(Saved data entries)
::::::
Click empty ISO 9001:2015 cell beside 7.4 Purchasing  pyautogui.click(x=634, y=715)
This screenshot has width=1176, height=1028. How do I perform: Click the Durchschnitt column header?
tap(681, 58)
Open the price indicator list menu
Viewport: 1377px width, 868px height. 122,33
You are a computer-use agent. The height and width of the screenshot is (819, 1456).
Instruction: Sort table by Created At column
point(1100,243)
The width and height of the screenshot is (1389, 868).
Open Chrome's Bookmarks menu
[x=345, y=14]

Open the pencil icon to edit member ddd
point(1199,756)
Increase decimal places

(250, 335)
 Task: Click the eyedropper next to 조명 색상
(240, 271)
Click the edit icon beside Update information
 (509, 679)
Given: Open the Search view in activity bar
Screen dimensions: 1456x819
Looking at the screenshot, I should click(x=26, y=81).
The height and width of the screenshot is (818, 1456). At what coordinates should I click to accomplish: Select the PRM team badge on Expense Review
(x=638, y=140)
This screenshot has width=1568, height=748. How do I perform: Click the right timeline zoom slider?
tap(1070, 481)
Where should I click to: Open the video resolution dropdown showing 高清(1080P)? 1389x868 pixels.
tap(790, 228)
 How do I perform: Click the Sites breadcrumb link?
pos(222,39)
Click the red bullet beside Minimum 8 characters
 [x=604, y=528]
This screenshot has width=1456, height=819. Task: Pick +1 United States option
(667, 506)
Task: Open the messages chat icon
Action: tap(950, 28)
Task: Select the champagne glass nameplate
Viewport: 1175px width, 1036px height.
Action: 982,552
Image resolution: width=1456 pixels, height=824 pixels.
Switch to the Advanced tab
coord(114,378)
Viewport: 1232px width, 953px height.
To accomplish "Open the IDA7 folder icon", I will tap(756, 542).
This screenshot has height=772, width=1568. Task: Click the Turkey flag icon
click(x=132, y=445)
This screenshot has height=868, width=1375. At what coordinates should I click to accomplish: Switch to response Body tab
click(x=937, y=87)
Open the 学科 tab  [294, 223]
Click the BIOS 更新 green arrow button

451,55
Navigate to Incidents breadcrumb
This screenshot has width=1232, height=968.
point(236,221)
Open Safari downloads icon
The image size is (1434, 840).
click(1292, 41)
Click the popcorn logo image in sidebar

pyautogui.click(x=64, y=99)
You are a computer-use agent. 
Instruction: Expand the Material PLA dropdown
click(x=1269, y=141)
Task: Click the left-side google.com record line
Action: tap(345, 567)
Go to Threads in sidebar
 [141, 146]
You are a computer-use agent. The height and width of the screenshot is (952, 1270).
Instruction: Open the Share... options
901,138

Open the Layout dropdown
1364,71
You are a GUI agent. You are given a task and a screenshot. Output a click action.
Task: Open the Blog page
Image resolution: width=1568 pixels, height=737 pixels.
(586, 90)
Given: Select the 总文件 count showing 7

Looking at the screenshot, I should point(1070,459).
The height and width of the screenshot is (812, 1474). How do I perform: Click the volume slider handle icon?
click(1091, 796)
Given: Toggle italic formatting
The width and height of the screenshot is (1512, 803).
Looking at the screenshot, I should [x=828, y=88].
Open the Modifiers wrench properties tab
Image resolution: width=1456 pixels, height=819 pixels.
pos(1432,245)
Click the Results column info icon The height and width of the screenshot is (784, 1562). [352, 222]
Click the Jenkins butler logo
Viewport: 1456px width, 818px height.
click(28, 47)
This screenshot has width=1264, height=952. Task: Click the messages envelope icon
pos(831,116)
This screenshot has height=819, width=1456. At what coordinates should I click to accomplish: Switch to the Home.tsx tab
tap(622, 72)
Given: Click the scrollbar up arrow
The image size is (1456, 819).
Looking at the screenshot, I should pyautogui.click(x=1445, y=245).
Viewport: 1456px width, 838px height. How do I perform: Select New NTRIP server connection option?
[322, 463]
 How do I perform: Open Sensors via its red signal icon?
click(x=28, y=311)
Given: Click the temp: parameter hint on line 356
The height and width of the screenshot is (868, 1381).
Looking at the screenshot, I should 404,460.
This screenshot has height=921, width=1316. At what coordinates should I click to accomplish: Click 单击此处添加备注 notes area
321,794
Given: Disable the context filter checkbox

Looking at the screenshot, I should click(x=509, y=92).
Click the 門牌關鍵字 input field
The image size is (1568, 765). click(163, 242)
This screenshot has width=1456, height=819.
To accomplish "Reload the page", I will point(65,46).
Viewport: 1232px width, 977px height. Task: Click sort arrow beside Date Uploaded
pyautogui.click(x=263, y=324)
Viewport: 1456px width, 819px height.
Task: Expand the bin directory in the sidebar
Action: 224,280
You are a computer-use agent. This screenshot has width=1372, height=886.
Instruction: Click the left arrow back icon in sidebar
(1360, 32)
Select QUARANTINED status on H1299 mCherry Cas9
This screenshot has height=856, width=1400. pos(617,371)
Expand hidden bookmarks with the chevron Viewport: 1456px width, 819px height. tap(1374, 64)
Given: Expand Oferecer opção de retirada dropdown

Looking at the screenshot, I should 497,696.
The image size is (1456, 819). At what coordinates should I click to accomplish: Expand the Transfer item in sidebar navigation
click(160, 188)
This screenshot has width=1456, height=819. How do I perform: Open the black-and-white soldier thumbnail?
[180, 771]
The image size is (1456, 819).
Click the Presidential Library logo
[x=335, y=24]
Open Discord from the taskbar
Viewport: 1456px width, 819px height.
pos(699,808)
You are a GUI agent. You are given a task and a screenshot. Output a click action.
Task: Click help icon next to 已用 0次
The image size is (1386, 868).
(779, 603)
::::::
### What the task asks
Your task is to reproduce all the data exactly as shown.

### Result of this task
Click empty ISO 9001:2015 cell beside 7.4 Purchasing  pyautogui.click(x=634, y=715)
This screenshot has width=1176, height=1028. How do I perform: Click the Durchschnitt column header?
tap(681, 58)
Open the price indicator list menu
Viewport: 1377px width, 868px height. 122,33
You are a computer-use agent. The height and width of the screenshot is (819, 1456).
Instruction: Sort table by Created At column
point(1100,243)
The width and height of the screenshot is (1389, 868).
Open Chrome's Bookmarks menu
[x=345, y=14]

Open the pencil icon to edit member ddd
point(1199,756)
Increase decimal places

(250, 335)
 Task: Click the eyedropper next to 조명 색상
(240, 271)
Click the edit icon beside Update information
 (509, 679)
Given: Open the Search view in activity bar
Screen dimensions: 1456x819
Looking at the screenshot, I should click(x=26, y=81).
The height and width of the screenshot is (818, 1456). At what coordinates should I click to accomplish: Select the PRM team badge on Expense Review
(x=638, y=140)
This screenshot has width=1568, height=748. How do I perform: Click the right timeline zoom slider?
tap(1070, 481)
Where should I click to: Open the video resolution dropdown showing 高清(1080P)? 1389x868 pixels.
tap(790, 228)
 How do I perform: Click the Sites breadcrumb link?
pos(222,39)
Click the red bullet beside Minimum 8 characters
 [x=604, y=528]
This screenshot has width=1456, height=819. Task: Pick +1 United States option
(667, 506)
Task: Open the messages chat icon
Action: tap(950, 28)
Task: Select the champagne glass nameplate
Viewport: 1175px width, 1036px height.
Action: 982,552
Image resolution: width=1456 pixels, height=824 pixels.
Switch to the Advanced tab
coord(114,378)
Viewport: 1232px width, 953px height.
To accomplish "Open the IDA7 folder icon", I will tap(756, 542).
This screenshot has height=772, width=1568. Task: Click the Turkey flag icon
click(x=132, y=445)
This screenshot has height=868, width=1375. At what coordinates should I click to accomplish: Switch to response Body tab
click(x=937, y=87)
Open the 学科 tab  [294, 223]
Click the BIOS 更新 green arrow button

451,55
Navigate to Incidents breadcrumb
This screenshot has width=1232, height=968.
point(236,221)
Open Safari downloads icon
The image size is (1434, 840).
click(1292, 41)
Click the popcorn logo image in sidebar

pyautogui.click(x=64, y=99)
You are a computer-use agent. 
Instruction: Expand the Material PLA dropdown
click(x=1269, y=141)
Task: Click the left-side google.com record line
Action: tap(345, 567)
Go to Threads in sidebar
 [141, 146]
You are a computer-use agent. The height and width of the screenshot is (952, 1270).
Instruction: Open the Share... options
901,138

Open the Layout dropdown
1364,71
You are a GUI agent. You are given a task and a screenshot. Output a click action.
Task: Open the Blog page
Image resolution: width=1568 pixels, height=737 pixels.
(586, 90)
Given: Select the 总文件 count showing 7

Looking at the screenshot, I should point(1070,459).
The height and width of the screenshot is (812, 1474). How do I perform: Click the volume slider handle icon?
click(1091, 796)
Given: Toggle italic formatting
The width and height of the screenshot is (1512, 803).
Looking at the screenshot, I should [x=828, y=88].
Open the Modifiers wrench properties tab
Image resolution: width=1456 pixels, height=819 pixels.
pos(1432,245)
Click the Results column info icon The height and width of the screenshot is (784, 1562). [352, 222]
Click the Jenkins butler logo
Viewport: 1456px width, 818px height.
click(28, 47)
This screenshot has width=1264, height=952. Task: Click the messages envelope icon
pos(831,116)
This screenshot has height=819, width=1456. At what coordinates should I click to accomplish: Switch to the Home.tsx tab
tap(622, 72)
Given: Click the scrollbar up arrow
The image size is (1456, 819).
Looking at the screenshot, I should pyautogui.click(x=1445, y=245).
Viewport: 1456px width, 838px height. How do I perform: Select New NTRIP server connection option?
[322, 463]
 How do I perform: Open Sensors via its red signal icon?
click(x=28, y=311)
Given: Click the temp: parameter hint on line 356
The height and width of the screenshot is (868, 1381).
Looking at the screenshot, I should 404,460.
This screenshot has height=921, width=1316. At what coordinates should I click to accomplish: Click 单击此处添加备注 notes area
321,794
Given: Disable the context filter checkbox

Looking at the screenshot, I should click(x=509, y=92).
Click the 門牌關鍵字 input field
The image size is (1568, 765). click(163, 242)
This screenshot has width=1456, height=819.
To accomplish "Reload the page", I will point(65,46).
Viewport: 1232px width, 977px height. Task: Click sort arrow beside Date Uploaded
pyautogui.click(x=263, y=324)
Viewport: 1456px width, 819px height.
Task: Expand the bin directory in the sidebar
Action: 224,280
You are a computer-use agent. This screenshot has width=1372, height=886.
Instruction: Click the left arrow back icon in sidebar
(1360, 32)
Select QUARANTINED status on H1299 mCherry Cas9
This screenshot has height=856, width=1400. pos(617,371)
Expand hidden bookmarks with the chevron Viewport: 1456px width, 819px height. tap(1374, 64)
Given: Expand Oferecer opção de retirada dropdown

Looking at the screenshot, I should 497,696.
The image size is (1456, 819). At what coordinates should I click to accomplish: Expand the Transfer item in sidebar navigation
click(160, 188)
This screenshot has width=1456, height=819. How do I perform: Open the black-and-white soldier thumbnail?
[180, 771]
The image size is (1456, 819).
Click the Presidential Library logo
[x=335, y=24]
Open Discord from the taskbar
Viewport: 1456px width, 819px height.
pos(699,808)
You are a GUI agent. You are given a task and a screenshot. Output a click action.
Task: Click help icon next to 已用 0次
The image size is (1386, 868).
(779, 603)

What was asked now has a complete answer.